Non credo di saper rispondere…. ma so dirti cosa mi fa paura: la censura. Oggi il politically correct rischia di diventare censura. Nel nostro lavoro e nella società in generale, questa cosa è molto problematica e preoccupante, per quanto mi riguarda.
Firenze per te…
Firenze la trovo un posto curiosissimo, vivendoci mi sono accorta del fatto che per tante cose è un piccolo paese, ma di una bellezza travolgente, e questa cosa non basta mai. Crescere con quella bellezza e cultura intorno è qualcosa di non scontato e che credo lasci un segno involontariamente. Ed è a Firenze che sono nata come fotografa, quindi è una città che porto nel cuore.
Progetti futuri? A cosa stai lavorando?
Vorrei continuare a fare quello che sto facendo. Al momento sto cercando di chiudere il lavoro che ho fatto sul Villaggio dei fiori – che è il quartiere dove abito a Milano, di case popolari, costruito come fosse Brixton: casette monofamiliari a mattoncini, con un senso di comunità fortissimo, con questo lavoro ho vinto anche il Premio Pesaresi – e portare avanti altre idee, legate anche al diventare adulti… Ho in mente anche un lavoro legato alla provincia che cerco di raccontare perché è da dove sono partita e sono convinta che mi ha dato un’attitudine diversa, una molla per andarmi a prendere quello che volevo. Ora poi sono a Marsiglia, dove sto cercando da anni di raccontare la realtà dei giovani ragazzi che abitano nelle banlieue e spacciano, ma è difficilissimo perché qui la maggioranza è araba, quindi da donna devo combattere lo stereotipo di donna sola, bianca, tatuata… per la prima volta mi sento in difficoltà, non tanto perché fotografa ma perché donna, è terribile.

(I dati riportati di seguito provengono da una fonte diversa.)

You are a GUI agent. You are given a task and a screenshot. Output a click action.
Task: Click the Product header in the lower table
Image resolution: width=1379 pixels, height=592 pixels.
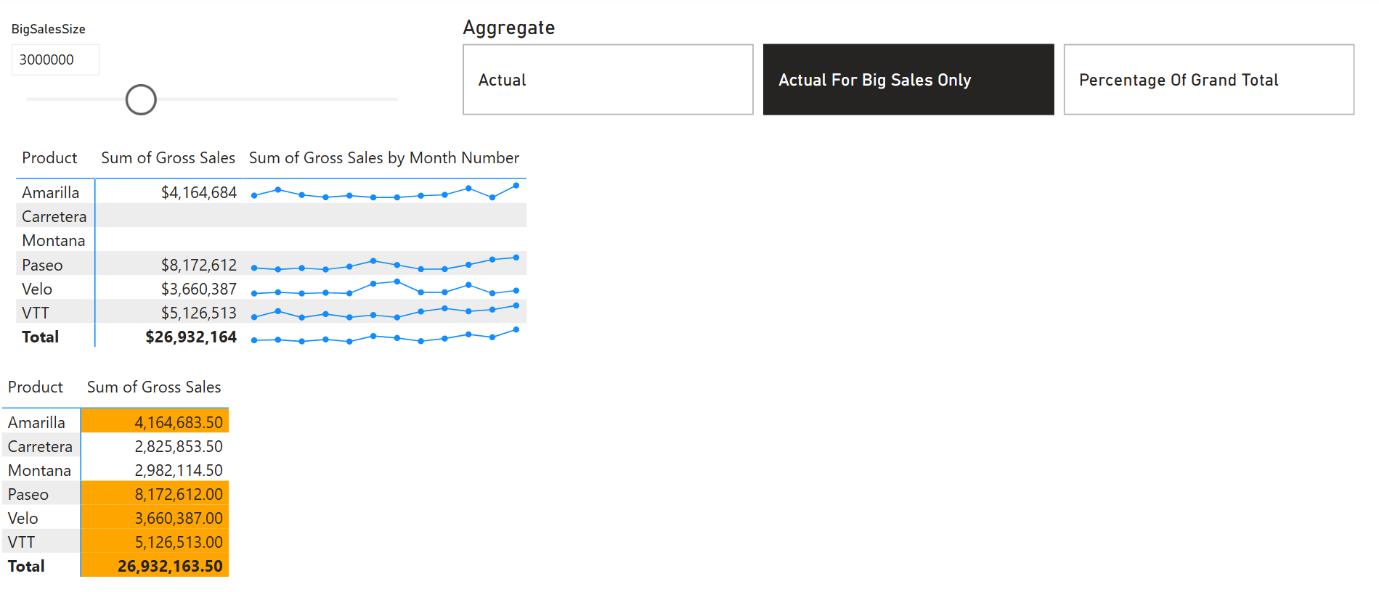pos(35,387)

Comunque intendo continuare a raccontare persone e realtà che sono sotto gli occhi di tutti, ma a cui nessuno presta attenzione. Quando ho vinto il Pesaresi mi sono sentita dire: «Grazie a te, adesso qualcuno ci ha visto…», ecco, questo mi ha riempito di orgoglio e soddisfazione. Dovessi fare le foto tanto per farle, probabilmente non le farei. Ma questo poi è il perché di tutto, perché facciamo le cose sennò…? Never, never, never give up.